Return the lines of the material below exactly, beginning with the line that has "Given: Click the" in it and finishing with the line that has "Switch view to Student Snapshot" in it. Leave all pictures aside.

_The records_.

:::

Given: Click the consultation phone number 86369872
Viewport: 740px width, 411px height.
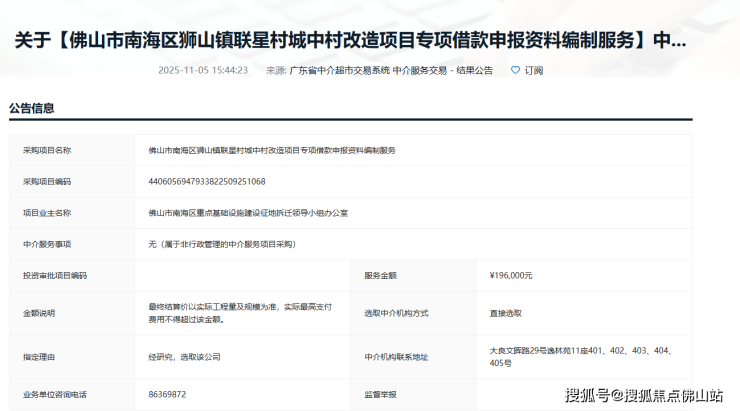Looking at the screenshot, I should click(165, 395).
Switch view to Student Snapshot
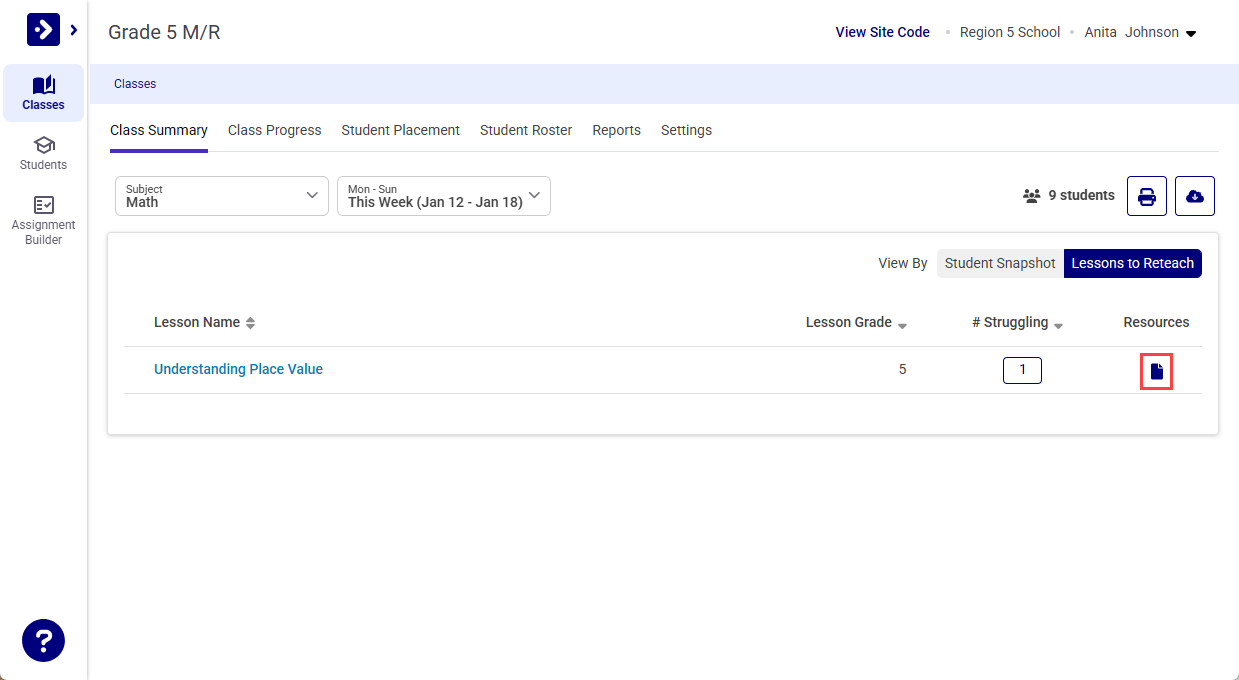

:::

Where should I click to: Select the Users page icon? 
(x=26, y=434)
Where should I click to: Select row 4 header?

:::

_Output below_.
Given: Click the consultation phone number 86369872
Viewport: 740px width, 411px height.
Looking at the screenshot, I should click(165, 395).
Switch view to Student Snapshot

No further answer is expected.